(INFORMATION SUPPLIED Opens)

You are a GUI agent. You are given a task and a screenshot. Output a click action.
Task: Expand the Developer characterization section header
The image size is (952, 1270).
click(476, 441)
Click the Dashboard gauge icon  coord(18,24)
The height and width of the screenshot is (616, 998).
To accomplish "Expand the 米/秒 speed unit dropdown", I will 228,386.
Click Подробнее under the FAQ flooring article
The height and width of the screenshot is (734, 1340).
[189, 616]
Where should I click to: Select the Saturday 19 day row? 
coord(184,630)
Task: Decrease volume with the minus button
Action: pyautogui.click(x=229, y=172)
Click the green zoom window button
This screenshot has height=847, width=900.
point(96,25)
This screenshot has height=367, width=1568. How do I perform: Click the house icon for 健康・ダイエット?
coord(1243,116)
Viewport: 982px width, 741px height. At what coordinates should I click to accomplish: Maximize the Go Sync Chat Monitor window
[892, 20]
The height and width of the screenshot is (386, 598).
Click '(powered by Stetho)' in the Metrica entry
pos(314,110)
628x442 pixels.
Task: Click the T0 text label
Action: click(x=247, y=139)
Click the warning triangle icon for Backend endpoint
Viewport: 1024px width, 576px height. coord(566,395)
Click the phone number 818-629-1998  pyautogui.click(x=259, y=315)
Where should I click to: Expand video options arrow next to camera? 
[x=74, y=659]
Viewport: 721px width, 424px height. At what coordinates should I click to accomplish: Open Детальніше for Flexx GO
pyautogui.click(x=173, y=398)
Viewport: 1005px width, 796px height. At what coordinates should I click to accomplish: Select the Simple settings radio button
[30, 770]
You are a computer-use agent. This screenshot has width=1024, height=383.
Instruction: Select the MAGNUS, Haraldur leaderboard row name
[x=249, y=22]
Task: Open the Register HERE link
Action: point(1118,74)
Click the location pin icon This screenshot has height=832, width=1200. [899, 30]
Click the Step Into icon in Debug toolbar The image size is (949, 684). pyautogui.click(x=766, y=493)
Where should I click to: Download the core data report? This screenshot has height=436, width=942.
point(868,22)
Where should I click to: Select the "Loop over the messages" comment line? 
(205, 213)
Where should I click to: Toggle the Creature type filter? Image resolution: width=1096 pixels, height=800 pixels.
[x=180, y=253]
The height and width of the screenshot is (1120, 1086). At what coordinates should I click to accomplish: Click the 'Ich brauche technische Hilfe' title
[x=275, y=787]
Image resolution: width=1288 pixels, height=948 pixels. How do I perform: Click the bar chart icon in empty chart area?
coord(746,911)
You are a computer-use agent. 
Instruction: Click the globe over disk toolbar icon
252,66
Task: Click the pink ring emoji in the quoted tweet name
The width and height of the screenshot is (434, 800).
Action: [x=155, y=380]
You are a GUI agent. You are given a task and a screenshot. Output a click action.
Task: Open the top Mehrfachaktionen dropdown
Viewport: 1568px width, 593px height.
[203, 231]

(INFORMATION SUPPLIED Closes)

- [EXERCISE DETAILS]: In the entries above, find every line holding the word "computer" and copy it out.

- [WRITTEN RESPONSE]:
You are a computer-use agent. This screenshot has width=1024, height=383.
You are a computer-use agent. 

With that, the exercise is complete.